The Finest has partnered with online live-bidding platform Proxibid so participating bidders have an experience similar to a live auction. Transparency is what’s strived for at The Finest: Each car is photographed extensively to give the viewer a virtual walk-around, and top automotive writers explain the history and condition of each machine, so there are no “surprises” after the purchase.
But The Finest doesn’t only exist in cyberspace. The company is conducting a live auction in Hershey, Pennsylvania in conjunction with “The Elegance at Hershey,” a top-flight concourse, on June 11. (Maybe you’ll want to bid on one of the standouts: a 1938 Mercedes 540K, with an estimated price of $950,000 to $1.3 million?) A number of the cars are coming from prestigious collections in Westchester.

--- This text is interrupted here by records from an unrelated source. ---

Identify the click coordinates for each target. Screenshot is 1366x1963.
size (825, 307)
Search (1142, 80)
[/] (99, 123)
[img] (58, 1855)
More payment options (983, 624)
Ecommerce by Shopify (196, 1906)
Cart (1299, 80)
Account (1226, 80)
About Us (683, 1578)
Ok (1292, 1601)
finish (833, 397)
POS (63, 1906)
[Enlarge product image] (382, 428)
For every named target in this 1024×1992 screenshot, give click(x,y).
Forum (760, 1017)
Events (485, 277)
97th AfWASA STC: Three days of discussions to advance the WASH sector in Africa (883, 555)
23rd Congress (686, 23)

One of the innovations The Finest is implementing is the use of individual WiFi-enabled tablets. If a car is hammered unsold at the time it’s on the stage, a bidder can continue to bid on that specific car via tablet as the auction rolls on. “Using the tablets gives buyers a longer period of time to acquire the car of their dreams and takes the pressure off the seller, who would rather not settle at a lower price,” explains Farrell. It’s good for the auction house as well; all its marketing doesn’t go out the window if the car doesn’t sell during its five minutes in the spotlight.
Farrell aims to give all those concerned a fresh approach to the bidding process. And his cars don’t sit locked away in some garage. Several examples from his collection reside in the Bedford offices of The Finest, giving the team of six some inspiration, and a swanky place to relax.